Banned books return to Tunisia and Egypt, signifying an ease on censorship in the newly dictatorless countries.
Just a few weeks after protesters toppled dictators in Tunisia and Egypt, books that were outlawed under the former regimes are now back on bookshelves in both countries, according to new reports.
La régente de Carthage is a book by two French authors that directly attacks Leila Ben Ali, wife of deposed Tunisian President Zine el-Abidine Ben Ali. Also on sale are La Trace et l'Heritage, a biographical study of Habib Bourguiba, the president Ben Ali overthrew in 1987, and the works of Toaufik Ben Brik, a Tunisian journalist who long criticized the Ben Ali presidency.

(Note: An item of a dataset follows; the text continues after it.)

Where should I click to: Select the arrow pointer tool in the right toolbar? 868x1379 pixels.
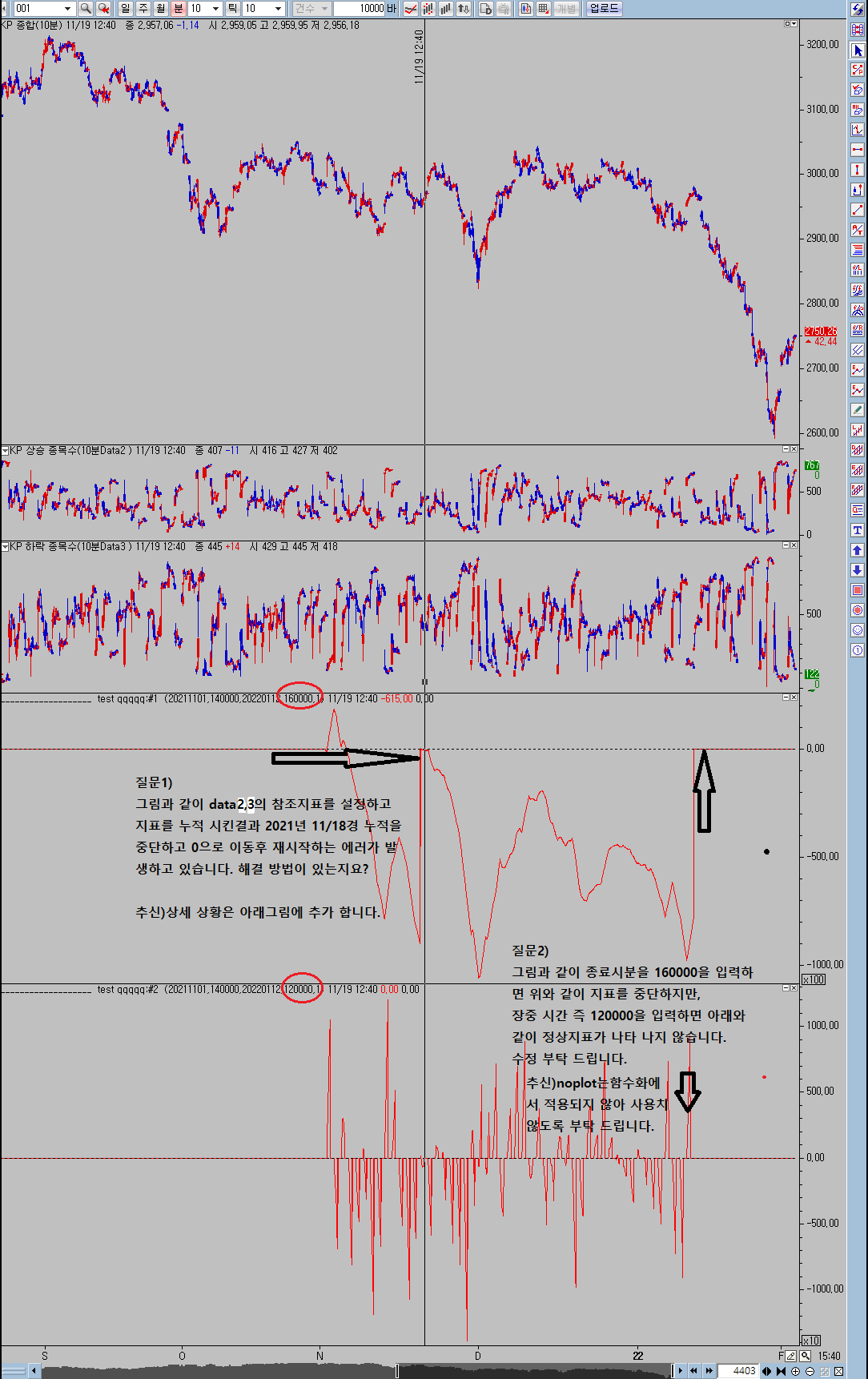(x=858, y=50)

Nearby, in Egypt, books hidden away for decades are now dispersed freely on street corners:
Salwa Gaspard of joint English/Arabic language publisher Saqi Books said accounts in the Arabic press told of books that had been hidden for years in private basements now once more seeing the light of day.\n
In honor of Egypt's newfound literary freedoms, Trevor Naylor of the American University of Cairo Press bookshop plans on holding a book fair in Tahrir Square at the end of March. The square was a major focal point in the nation's now famed recent protests, making it, according to Naylor, a perfect place for the fair. "Everyone around the globe now associates Tahrir Square with freedom and revolution," he told the Guardian. "We really wanted to do something that celebrates what happened here, and this seems like a great way to do it."